All was going well with him until he’d encountered the roving Earthman named Schweiz, who made him realize what a repressive society he lived in, and with whom he’d partaken of a drug from the uncivilized southern continent of Sumara Borthan, which enabled its users to enter one another’s minds and (gasp!) share feelings. And Darival’s crimes were only compounded when, in company with Schweiz, he’d traveled to the unknown continent to get more of the drug, and come back to “turn on” the populace to a new covenant of love, feelings and mutual understanding.
A Time of Changes is a beautifully written book, and as it turns out, Kinnall Darival is almost as good a writer as Silverberg himself (LOL!). He is an immensely likable and self-effacing man, imposing physically yet constantly telling the reader about his perceived “shortcomings” (such as his premature ejaculation problem), and his slow conversion from upright observer of the puritanical Covenant to a messiah of free love is wonderful to behold.
The world of Borthan is meticulously described by the author, down to its history, geography, customs, flora and fauna, and can almost be seen as a warm-up for Silverberg’s most elaborately detailed planet, Majipoor (although it took him eight novels and change to flesh out THAT world fully). Very much a novel of its time, with its emphasis on drugs and “soul sharing” and the liberating power of love, the book retains its great effectiveness today, over four decades later. As for that Sumaran drug, it is described in a manner that forcefully brings to mind LSD, especially when Kinnall and Schweiz spill the powder into some wine, drink it down, and wait a 1/2 hour or so for the effects to manifest. Those initial effects DO seem reminiscent of the lysergic experience, too, although no acid that I have ever heard of, unfortunately, enabled soul-to-soul telepathy between its users. A pity.

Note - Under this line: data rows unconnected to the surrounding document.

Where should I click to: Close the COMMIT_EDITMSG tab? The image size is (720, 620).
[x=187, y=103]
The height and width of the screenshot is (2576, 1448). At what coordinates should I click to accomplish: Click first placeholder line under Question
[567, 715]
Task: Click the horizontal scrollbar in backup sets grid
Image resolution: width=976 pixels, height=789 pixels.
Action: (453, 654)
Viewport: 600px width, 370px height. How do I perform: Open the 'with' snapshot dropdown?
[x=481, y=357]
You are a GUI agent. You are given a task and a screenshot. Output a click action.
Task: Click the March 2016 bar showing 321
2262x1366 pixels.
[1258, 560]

As in Son of Man (an extremely psychedelic, borderline unreadable book that makes one wonder about the extent of Silverberg’s own drug experiments during that period!), our lead character here gets to know what it feels like to be a woman (by doing the drug with his mistress); as does the telepath David Selig in the author’s 1972 novel Dying Inside, our lead character also gets to experience a “double orgasm” (while doing the drug and having sex with that same woman). The book is absolutely compelling, fascinating and charming; a true “page-turner” that even contains some traces of genuine humor (in an apparent nod to Star Trek, the shipmaster who takes Kinnall and Schweiz to the southern continent is named… Capt. Khrisch!).
“My prose has its faults,” Darival tells us at one point in his history, but there were certainly none that this reader could discern. In all, this is yet another wonderful creation from Mr. Silverberg, one of the best of the 15 or so that I have read so far, and surely deserving of that Nebula Award. To put it succinctly, and in a phrase that would surely shock and appall most of the inhabitants of Velada Borthan, “As for myself, I loved it!”